Where the lyrics go by slower. And speaking of lyrics, why weren't they printed for Book of Days?

"I'm of two minds about that," said Butler. "When I buy a record, if it has a sheet I'll read the lyrics through. If there's a song I particularly like I'll get to know it. But I also like a record in which I don't know all the lyrics and things occur to me at different times. I'll probably enjoy that more over time. I like Bob Dylan for that reason listening to Dylan records and hearing things I didn't hear before.


"Or Michael Stipe... you don't know all he's saying, if it makes sense, or if it matters whether it makes sense. I don't think the Replacements print lyrics either. Camper Van Beethoven, another band I really enjoy-David Lowery doesn't give you lyric sheets.


"Also, when you print them, it's like you're trying to give your lyrics added importance. But they're just song lyrics, not poetry. And they're meant to be heard with the song. I sometimes don't like them being pulled away."


"That's perfectly true. But sometimes when you're listening and just getting a hold on a song, and you can't quite... On Book of Days, I think the song I like most is "Should God Forget," and I have a feeling it's kind of a metaphysical song about existence and nonexistence, and how you make this discovery that you don't actually have a claim to be remembered..."


He sat forward. "That's something that was obsessing me throughout the whole album! There isn't anything to be remembered for... I'm reading about Picasso at the moment-all the great claims that were made for him in his lifetime... If you look at his stuff now it already seems quaint and old-fashioned! While art by people like Jenny Holzer, I don't know if you know her"


"Those running lights in the Guggenheim in New York?" As described in the Village Voice, this exhibit sounded pretty riveting. Holzer strung messages in lights (like the news bulletins that go running around the building in Times Square) along the stacked-up tiers of the Wright-designed museum space.


"Yes. She uses words as art... I like the voice she uses. A kind of semi- authoritarian, slangy voice... Her work seems much more exciting. Things don't really last that well, past their time."

"Even if they last a hundred years, two hundred, that's not really very long."

"Right. And art works become less important. While music, especially, is made for our time, for now..."


True enough. And before packing up, I'd have to forget the next century and ask Butler about the coming year. "Will your solo album be different from Book of Days?"
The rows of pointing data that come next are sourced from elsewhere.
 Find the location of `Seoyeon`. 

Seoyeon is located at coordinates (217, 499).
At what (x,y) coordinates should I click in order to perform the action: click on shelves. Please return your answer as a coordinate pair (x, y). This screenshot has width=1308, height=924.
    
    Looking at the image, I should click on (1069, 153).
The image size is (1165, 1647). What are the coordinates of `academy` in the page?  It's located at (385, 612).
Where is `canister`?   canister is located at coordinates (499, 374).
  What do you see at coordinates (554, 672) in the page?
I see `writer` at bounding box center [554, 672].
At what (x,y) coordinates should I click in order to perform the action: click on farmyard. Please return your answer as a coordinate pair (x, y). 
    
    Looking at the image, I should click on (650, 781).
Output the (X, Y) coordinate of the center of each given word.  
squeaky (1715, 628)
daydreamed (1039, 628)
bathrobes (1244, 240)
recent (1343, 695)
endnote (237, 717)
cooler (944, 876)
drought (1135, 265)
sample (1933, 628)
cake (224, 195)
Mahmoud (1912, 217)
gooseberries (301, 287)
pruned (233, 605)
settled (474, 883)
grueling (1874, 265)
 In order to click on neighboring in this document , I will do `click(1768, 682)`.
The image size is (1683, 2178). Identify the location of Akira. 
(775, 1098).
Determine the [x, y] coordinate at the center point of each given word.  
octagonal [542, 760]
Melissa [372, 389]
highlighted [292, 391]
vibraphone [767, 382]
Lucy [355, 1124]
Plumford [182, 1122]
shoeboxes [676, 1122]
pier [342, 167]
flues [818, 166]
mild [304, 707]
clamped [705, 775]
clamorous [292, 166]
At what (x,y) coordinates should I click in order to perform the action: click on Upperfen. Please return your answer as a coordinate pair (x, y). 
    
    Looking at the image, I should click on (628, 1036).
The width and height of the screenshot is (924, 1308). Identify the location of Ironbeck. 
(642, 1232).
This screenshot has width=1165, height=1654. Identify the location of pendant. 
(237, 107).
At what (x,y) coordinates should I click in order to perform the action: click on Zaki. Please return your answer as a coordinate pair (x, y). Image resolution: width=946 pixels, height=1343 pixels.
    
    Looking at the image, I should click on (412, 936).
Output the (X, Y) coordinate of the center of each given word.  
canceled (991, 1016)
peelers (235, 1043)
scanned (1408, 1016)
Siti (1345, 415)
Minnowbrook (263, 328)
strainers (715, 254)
"In a lot of ways. But some things I can't get away from... there are certain ways I do vocal melodies that come naturally; they're the way I do them, whether someone's playing an electric guitar or an acoustic guitar..."


"There's something circular about your songs."

"Also, there can be something quite fast going on and I tend to sort of singin

a half-time over it. I don't necessarily go at the pace of the music..."


"And sometimes you'll sing a few dissonant trailing-off notes over a more melodic accompaniment. It turns it a bit, so it can't be too sweet."


"Yeah. I'm enjoying singing on this tour. We've been doing acoustic versions of songs like "The Ghost in You' (from Mirror Moves) and 'No Tears" from Talk Talk Talk]. Last night we did 'Pretty in Pink' and Torch' that way. I really enjoy doing "Torch' live, It feels quite different to be standing on-stage with just cello and acoustic guitar. You feel very exposed singing it. I like that, being exposed. When the whole band is playing you've got a large noise you're part of-you're not featured. But when you sing something with an acoustic guitar, the words you are singing become more important. The songs become more fragile all of a sudden."


Just the word, I thought, as the tape machine thumped off. If Book of Days conveys a new rush of feeling, it may be because the Furs, with no loss of musical power, now feel their own fragility.